He sat with his knees on the hard ground in an enclosed room. His arms stretched above his head, hanging from metal wrist cuffs attached to cables. Not just any metal, but one infused with an electronic component to interact with the grid outside that the TecKnati had used to capture him. After all these years, the TecKnati had finally designed something that would neutralize MystiK gifts like Callan’s kinetic and healing abilities.
But the laser grid had to be powered up high to completely shut down his kinetics and telepathy.
The thing had short-circuited once.
He’d either dreamed about a woman’s voice or the cuffs were running so low on power they weren’t preventing his telepathy. But when he opened his mind, the female voice he’d heard had been all wrong.
It hadn’t been Rayen’s.
When Rayen spoke, Callan felt her rich voice all the way to his heart.

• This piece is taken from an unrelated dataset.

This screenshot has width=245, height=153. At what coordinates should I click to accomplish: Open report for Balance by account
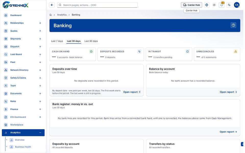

He might just be hallucinating at times. Sleep had been impossible and Thylan, the TecKnati in charge, had taken great pleasure in driving up the grid power when the urge hit him. That was only when Thylan was too tired to use his electric whip on Callan, striking the minute Callan’s head lolled from exhaustion.
Who knew if it was telepathy he heard or if he was slowly losing his mind? He hadn’t been able to send or receive telepathy when he’d stood in the middle of the grid and the TeK in charge had turned up the power to the point of frying Callan from the inside out.
He had burn marks on his skin that ached intermittently.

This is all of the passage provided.